• _Document excerpt_:
How to get columns data from golang apache-arrow? - go

I am using apache-arrow/go to read parquet data.
I can parse the data to table by using apach-arrow.
reader, err := ipc.NewReader(buf, ipc.WithAllocator(alloc))
if err != nil {
log.Println(err.Error())
return nil
}
defer reader.Release()
records := make([]array.Record, 0)
for reader.Next() {
rec := reader.Record()
rec.Retain()
defer rec.Release()
records = append(records, rec)
}
table := array.NewTableFromRecords(reader.Schema(), records)
Here, i can get the column info from table.Colunmn(index), such as:
for i, _ := range table.Schema().Fields() {
a := table.Column(i)
log.Println(a)

• _Recorded information_:
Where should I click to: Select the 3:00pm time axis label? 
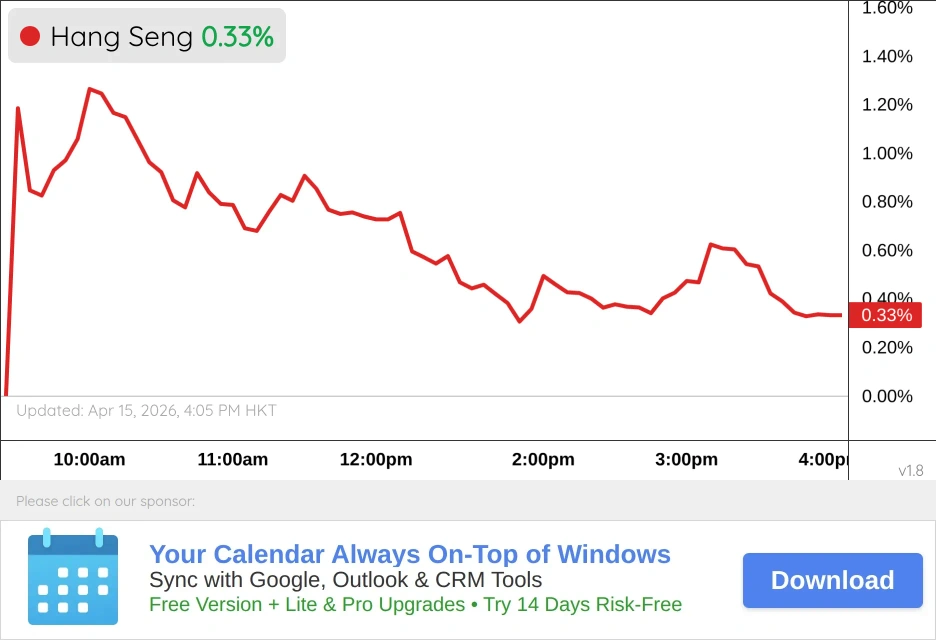click(686, 460)
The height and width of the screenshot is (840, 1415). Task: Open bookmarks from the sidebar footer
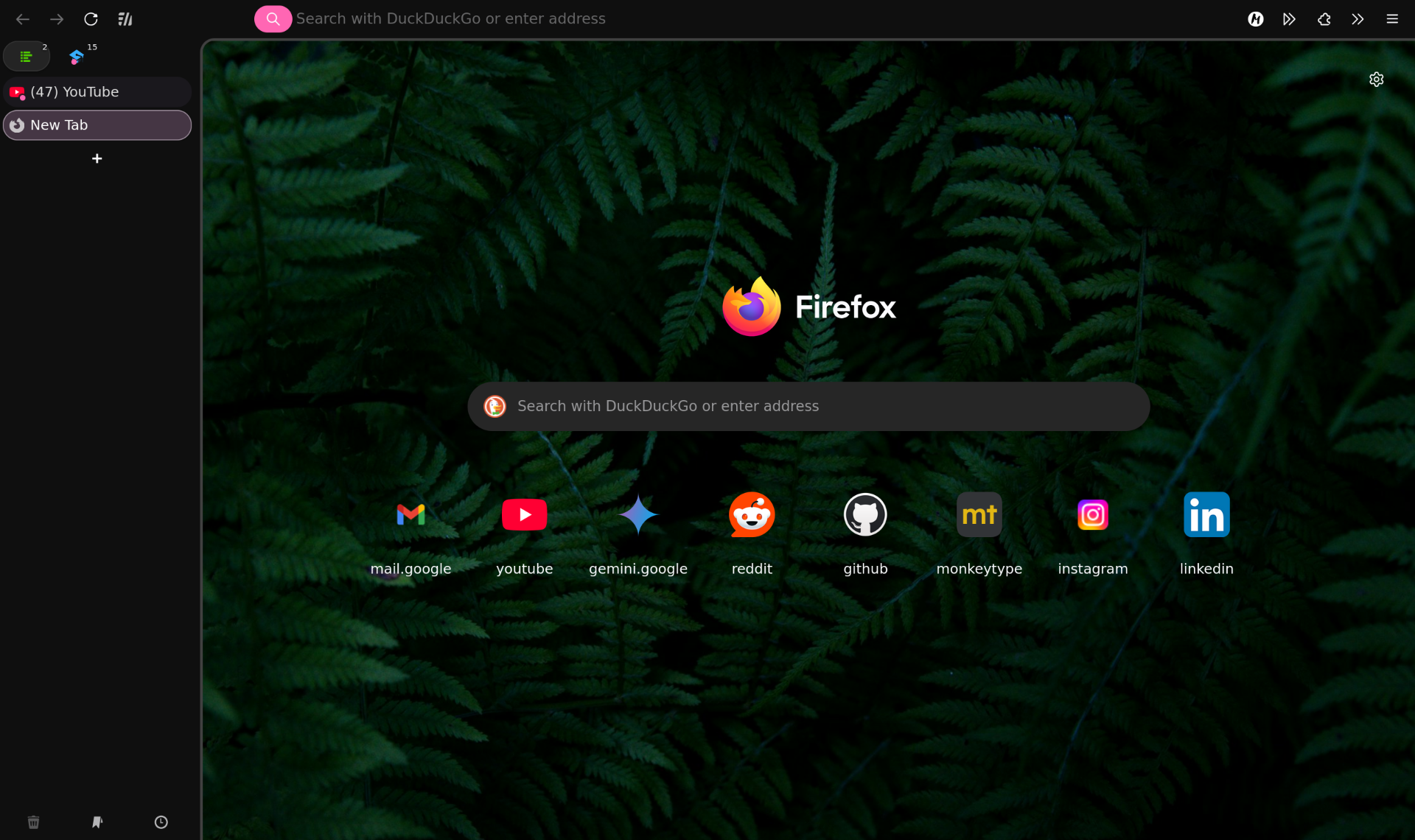coord(97,822)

• _What you need to do_:
a) Answer the following about the Go apache-arrow thread, one answer per line:
(i) What library does the poster use to read parquet data?
(ii) Which function builds the table from the collected records?
(iii) Which method is called on each record before it is appended to the slice?
b) Reproduce the portion of the Go apache-arrow thread between "How to get columns" and "records := make([]array.Record, 0)", inclusive.
c) List every method that the code in the Go apache-arrow thread calls on the variable reader.

• _Outputs for the tasks_:
a)
(i) apache-arrow/go
(ii) array.NewTableFromRecords
(iii) Retain (rec.Retain())

b)
How to get columns data from golang apache-arrow? - go

I am using apache-arrow/go to read parquet data.
I can parse the data to table by using apach-arrow.
reader, err := ipc.NewReader(buf, ipc.WithAllocator(alloc))
if err != nil {
log.Println(err.Error())
return nil
}
defer reader.Release()
records := make([]array.Record, 0)

c)
Release
Next
Record
Schema